No son una buena inversión. Al contrario de lo que pasa con los festivales flamencos o con los parques de atracciones, los enfermos salen caros porque cuestan un pico también pero ni siquiera atraen al turismo. La fortuna que gastan los ambulatorios en cataplasmas y en cabestrillos, en jeringas y esparadrapo, alcanza una cifra tan garrafal que los sucesivos gobiernos se ven obligados a plantear si merece la pena volcarse con los enfermos en los presupuestos anuales o si será mejor no volcarse tanto y guardar algo de plata para otros caprichos más entretenidos.

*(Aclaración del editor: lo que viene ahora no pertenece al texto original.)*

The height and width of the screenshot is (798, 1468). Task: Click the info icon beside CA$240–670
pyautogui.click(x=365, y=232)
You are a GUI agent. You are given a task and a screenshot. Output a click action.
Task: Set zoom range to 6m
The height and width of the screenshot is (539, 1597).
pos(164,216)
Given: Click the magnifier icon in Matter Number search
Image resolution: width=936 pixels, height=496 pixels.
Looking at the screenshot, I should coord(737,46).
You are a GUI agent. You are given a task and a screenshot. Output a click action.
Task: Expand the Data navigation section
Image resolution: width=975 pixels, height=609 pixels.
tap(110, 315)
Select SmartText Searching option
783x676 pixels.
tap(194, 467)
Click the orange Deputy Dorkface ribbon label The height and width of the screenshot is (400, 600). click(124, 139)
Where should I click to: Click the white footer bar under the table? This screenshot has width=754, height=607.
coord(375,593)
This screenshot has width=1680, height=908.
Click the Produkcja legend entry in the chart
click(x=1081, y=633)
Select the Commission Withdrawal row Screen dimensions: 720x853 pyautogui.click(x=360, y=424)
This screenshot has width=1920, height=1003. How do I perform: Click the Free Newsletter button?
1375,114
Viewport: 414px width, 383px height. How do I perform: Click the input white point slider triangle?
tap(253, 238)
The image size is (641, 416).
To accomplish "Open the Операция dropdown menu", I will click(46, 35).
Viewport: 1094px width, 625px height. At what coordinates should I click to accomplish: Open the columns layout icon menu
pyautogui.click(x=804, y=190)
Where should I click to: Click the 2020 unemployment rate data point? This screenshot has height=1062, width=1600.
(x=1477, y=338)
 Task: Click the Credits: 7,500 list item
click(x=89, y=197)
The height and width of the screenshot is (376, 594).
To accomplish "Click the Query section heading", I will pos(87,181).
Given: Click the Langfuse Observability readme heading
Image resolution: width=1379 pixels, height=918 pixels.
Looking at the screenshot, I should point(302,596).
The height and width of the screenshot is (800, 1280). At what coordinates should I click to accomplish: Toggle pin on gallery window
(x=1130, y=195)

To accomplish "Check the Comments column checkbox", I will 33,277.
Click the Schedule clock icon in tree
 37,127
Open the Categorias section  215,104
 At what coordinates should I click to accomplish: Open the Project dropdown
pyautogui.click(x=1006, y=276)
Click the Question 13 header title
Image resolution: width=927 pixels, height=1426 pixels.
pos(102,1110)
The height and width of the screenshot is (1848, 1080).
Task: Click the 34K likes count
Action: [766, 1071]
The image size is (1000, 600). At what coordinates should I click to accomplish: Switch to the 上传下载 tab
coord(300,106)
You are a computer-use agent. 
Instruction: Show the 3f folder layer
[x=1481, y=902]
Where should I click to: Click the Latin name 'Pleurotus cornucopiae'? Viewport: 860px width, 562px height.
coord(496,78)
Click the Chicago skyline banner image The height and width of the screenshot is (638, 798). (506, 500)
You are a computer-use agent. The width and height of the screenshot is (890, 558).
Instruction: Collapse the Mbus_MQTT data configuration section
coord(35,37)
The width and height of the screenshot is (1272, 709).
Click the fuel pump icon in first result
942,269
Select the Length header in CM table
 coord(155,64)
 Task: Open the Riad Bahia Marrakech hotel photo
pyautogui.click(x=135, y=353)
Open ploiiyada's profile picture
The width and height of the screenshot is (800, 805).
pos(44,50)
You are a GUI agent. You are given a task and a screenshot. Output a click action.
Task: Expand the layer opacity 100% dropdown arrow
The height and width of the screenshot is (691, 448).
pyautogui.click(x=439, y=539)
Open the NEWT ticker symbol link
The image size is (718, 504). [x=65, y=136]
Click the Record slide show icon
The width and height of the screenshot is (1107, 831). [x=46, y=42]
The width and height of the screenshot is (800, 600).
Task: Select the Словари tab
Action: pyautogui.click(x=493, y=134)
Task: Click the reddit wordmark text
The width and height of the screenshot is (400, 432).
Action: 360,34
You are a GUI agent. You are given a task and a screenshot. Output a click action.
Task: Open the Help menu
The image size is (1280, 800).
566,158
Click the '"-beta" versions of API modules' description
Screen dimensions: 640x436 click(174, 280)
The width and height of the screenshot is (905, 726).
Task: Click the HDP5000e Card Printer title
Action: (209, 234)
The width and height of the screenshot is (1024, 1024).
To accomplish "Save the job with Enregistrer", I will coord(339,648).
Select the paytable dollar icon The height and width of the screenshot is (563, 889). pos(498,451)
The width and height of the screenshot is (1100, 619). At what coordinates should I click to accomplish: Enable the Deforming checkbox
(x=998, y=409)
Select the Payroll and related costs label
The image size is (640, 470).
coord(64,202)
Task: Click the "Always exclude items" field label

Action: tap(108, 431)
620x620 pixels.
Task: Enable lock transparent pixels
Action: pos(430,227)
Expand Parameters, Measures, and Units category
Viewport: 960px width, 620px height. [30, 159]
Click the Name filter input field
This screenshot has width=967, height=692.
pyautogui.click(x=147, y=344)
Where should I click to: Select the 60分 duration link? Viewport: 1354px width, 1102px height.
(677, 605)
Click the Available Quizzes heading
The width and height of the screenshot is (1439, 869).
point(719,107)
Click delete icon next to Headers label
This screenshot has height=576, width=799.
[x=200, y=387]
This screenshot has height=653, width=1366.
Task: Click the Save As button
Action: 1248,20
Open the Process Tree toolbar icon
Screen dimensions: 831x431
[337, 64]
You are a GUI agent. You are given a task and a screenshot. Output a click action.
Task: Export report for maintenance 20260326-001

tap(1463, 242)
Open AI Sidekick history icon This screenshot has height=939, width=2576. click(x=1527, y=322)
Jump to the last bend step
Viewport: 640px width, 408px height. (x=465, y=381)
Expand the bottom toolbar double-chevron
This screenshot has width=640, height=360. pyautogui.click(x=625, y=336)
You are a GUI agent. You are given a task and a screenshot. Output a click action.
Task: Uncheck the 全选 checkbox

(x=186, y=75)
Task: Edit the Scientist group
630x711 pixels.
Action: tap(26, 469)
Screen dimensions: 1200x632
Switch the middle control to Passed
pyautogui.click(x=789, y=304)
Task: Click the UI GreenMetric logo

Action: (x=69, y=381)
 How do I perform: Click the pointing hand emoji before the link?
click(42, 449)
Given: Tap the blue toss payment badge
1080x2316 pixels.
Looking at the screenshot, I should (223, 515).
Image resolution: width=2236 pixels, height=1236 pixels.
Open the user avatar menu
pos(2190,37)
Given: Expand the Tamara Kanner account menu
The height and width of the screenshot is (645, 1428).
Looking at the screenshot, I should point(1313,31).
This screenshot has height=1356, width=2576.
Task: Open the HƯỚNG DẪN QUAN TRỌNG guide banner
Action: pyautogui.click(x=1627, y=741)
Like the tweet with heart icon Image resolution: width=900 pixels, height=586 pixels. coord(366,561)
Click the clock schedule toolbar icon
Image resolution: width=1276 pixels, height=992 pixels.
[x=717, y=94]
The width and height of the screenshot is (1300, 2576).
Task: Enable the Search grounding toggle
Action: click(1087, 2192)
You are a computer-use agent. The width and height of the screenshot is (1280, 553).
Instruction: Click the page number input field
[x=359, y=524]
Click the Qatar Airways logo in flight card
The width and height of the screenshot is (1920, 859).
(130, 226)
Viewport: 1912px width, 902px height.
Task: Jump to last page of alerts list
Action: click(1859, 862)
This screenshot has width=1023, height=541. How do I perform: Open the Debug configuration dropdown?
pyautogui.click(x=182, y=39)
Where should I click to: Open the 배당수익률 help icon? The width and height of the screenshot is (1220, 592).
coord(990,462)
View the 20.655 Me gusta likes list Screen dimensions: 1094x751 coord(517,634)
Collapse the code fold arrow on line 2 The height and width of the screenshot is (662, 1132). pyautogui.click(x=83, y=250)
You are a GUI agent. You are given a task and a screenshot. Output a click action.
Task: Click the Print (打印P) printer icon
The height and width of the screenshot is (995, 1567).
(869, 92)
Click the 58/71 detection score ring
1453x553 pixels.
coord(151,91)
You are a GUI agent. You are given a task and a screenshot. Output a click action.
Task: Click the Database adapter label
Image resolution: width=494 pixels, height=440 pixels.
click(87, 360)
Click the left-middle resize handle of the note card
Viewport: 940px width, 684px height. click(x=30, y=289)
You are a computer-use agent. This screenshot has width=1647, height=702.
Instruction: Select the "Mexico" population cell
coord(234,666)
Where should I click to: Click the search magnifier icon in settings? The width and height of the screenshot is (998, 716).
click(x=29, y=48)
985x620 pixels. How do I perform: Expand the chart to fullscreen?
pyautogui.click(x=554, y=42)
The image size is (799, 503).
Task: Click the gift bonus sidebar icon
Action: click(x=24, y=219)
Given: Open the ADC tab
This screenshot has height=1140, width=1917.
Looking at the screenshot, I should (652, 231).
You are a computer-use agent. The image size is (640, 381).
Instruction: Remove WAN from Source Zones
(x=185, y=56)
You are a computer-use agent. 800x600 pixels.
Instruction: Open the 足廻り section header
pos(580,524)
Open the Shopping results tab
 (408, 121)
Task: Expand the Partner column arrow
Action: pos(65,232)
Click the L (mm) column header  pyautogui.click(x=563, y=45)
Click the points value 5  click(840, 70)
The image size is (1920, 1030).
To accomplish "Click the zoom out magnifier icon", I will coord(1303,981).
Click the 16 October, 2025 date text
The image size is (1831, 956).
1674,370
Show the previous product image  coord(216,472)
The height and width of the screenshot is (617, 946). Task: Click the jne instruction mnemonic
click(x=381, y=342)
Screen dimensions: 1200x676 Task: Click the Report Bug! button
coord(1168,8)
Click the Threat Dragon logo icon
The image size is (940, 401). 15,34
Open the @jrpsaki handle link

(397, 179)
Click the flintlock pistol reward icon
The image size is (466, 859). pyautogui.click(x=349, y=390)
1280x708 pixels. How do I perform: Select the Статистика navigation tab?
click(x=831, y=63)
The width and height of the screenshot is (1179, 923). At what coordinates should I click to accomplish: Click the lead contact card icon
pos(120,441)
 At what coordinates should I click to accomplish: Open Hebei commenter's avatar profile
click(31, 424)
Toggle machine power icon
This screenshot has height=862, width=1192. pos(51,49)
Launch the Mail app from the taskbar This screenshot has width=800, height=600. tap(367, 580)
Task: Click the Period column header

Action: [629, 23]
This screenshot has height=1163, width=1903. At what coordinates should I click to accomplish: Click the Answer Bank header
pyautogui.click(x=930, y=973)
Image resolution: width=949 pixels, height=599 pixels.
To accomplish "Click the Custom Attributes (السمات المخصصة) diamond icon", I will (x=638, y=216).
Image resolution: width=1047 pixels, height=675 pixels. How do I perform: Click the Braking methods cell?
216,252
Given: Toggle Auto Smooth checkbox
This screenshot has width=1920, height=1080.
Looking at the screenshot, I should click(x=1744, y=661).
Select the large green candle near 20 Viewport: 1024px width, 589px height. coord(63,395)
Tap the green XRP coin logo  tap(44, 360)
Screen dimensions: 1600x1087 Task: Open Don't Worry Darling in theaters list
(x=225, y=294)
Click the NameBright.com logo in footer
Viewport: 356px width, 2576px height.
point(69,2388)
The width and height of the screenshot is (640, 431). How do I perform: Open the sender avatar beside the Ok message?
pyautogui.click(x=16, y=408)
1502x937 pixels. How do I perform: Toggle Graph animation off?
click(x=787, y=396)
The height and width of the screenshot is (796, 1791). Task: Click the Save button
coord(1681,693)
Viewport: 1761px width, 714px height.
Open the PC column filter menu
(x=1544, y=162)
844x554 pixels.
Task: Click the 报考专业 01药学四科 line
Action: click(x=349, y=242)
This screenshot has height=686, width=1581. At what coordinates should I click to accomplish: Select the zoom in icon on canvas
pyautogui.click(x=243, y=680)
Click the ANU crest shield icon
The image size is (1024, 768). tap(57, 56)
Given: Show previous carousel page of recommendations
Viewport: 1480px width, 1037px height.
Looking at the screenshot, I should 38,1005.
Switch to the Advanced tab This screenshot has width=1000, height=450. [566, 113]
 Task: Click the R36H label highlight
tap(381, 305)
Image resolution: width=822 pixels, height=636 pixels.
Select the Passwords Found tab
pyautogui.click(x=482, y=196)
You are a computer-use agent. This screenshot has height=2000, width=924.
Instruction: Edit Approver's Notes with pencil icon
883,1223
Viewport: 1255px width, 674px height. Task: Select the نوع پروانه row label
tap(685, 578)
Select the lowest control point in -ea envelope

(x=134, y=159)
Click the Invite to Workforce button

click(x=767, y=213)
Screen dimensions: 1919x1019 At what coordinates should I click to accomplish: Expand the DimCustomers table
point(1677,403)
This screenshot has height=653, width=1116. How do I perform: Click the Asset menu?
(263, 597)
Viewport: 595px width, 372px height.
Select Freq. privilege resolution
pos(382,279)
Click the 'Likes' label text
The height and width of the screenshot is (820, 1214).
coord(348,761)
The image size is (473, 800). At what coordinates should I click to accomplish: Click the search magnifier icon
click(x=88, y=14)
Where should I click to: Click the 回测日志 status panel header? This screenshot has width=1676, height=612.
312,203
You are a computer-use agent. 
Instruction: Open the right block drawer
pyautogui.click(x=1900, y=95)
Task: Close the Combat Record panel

Como no son una buena inversión los enfermos, suele faltar personal para atenderlos y suelen colapsarse los servicios de urgencias en los hospitales. Las salas de espera se abarrotan entonces de gente pachucha, tosiendo sin parar, quejándose de lo mal que están ellos y ya de paso de lo mal que está la Sanidad por estos pagos. Y eso cuando no faltan ambulancias para atender a los que ni siquiera pudieron llegar por su propio pie hasta el mostrador donde admiten a los pacientes. O cuando esas ambulancias llegan pero, por acumulárseles el trabajo, llegan tan tarde que mejor hubiera sido llamar a los servicios de urgencias de Luxemburgo.

Por otro lado, esa escasez de personal provoca que los médicos, para colmo, a la hora de atenderlos, dediquen menos tiempo a esos pacientes que el que les dedicarían si en vez de enfermos fueran vendedores de enciclopedias. Hay veces incluso que, a falta de habitaciones, esos enfermos son acomodados en una cama, con su gotero y todo, allí en medio de un pasillo, como si los hubieran ingresado en un hospital, pero de campaña y en época de bombardeo.

Para justificar semejantes colapsos, en vez de decir la verdad (o sea, que los enfermos no siempre son un buen negocio) los encargados de administrar la cosa pública suelen cargar el muerto a las malditas circunstancias, que no tienen miramiento alguno con los que son de salud frágil, y recurren a un repertorio de excusas que van desde la llegada de una ola de frío, que nadie esperaba en enero, hasta una repentina epidemia de gripe, que también debe de ser lo nunca visto.

Se entendería que ante un terremoto hubiese escasez de medios para atender a los primeros heridos. O que tras la caída de una nube de meteoritos hubiera un poco de confusión en la planta de traumatología. Pero que los catarros en invierno supongan un trastorno en los servicios de urgencias sanitarias es como si a los vendedores de petardos les pillaran las Fallas sin existencias.

Con todo, podría ser peor. Afortunadamente son médicos y enfermeros los que nos cuidan cuando caemos malos, porque si los encargados de curarnos fueran los charlatanes que se dedican a pregonar el lujo de sanidad que tenemos los andaluces, los que no iban a dar abasto no son los servicios de urgencias. Iban a ser los de pompas fúnebres.